Taking the listing below, restate word for word each line from the line with "https://www.google.com/fonts (294, 1678)" to the line with "Kontakt & Team (769, 34)", ends included, and stop there.

(The records Opens)

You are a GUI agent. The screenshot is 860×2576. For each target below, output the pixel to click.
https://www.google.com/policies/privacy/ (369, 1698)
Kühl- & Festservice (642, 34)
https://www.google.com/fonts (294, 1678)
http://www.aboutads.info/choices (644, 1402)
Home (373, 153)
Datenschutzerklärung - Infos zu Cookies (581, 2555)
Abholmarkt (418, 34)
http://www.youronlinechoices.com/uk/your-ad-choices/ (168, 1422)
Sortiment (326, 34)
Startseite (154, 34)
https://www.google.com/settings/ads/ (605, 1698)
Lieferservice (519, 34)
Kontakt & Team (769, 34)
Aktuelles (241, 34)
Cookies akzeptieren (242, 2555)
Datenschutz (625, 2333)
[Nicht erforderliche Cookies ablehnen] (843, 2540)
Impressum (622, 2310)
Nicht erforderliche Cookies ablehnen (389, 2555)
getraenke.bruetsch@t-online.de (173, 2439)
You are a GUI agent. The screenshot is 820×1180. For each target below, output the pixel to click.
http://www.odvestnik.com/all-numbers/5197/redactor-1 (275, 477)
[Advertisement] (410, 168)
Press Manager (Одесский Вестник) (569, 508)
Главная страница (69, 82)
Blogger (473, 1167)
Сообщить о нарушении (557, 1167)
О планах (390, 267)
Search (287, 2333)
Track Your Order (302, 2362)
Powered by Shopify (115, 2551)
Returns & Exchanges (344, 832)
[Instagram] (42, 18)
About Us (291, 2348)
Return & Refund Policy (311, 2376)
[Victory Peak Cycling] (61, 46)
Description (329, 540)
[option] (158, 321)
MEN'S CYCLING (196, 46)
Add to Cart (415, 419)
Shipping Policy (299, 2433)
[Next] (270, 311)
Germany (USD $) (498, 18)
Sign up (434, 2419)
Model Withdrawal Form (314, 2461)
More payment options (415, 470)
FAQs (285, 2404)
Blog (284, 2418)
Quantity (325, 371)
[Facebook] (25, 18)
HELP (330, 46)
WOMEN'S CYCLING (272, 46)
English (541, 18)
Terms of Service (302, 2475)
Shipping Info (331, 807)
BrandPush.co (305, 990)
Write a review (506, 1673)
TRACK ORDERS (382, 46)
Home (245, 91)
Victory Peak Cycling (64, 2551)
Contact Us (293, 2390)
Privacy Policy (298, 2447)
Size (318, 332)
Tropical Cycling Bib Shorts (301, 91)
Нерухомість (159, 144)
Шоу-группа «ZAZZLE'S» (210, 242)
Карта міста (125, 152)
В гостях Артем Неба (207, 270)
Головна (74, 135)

(The records Closes)

Response to the exercise:
https://www.google.com/fonts (294, 1678)
http://www.aboutads.info/choices (644, 1402)
Home (373, 153)
Datenschutzerklärung - Infos zu Cookies (581, 2555)
Abholmarkt (418, 34)
http://www.youronlinechoices.com/uk/your-ad-choices/ (168, 1422)
Sortiment (326, 34)
Startseite (154, 34)
https://www.google.com/settings/ads/ (605, 1698)
Lieferservice (519, 34)
Kontakt & Team (769, 34)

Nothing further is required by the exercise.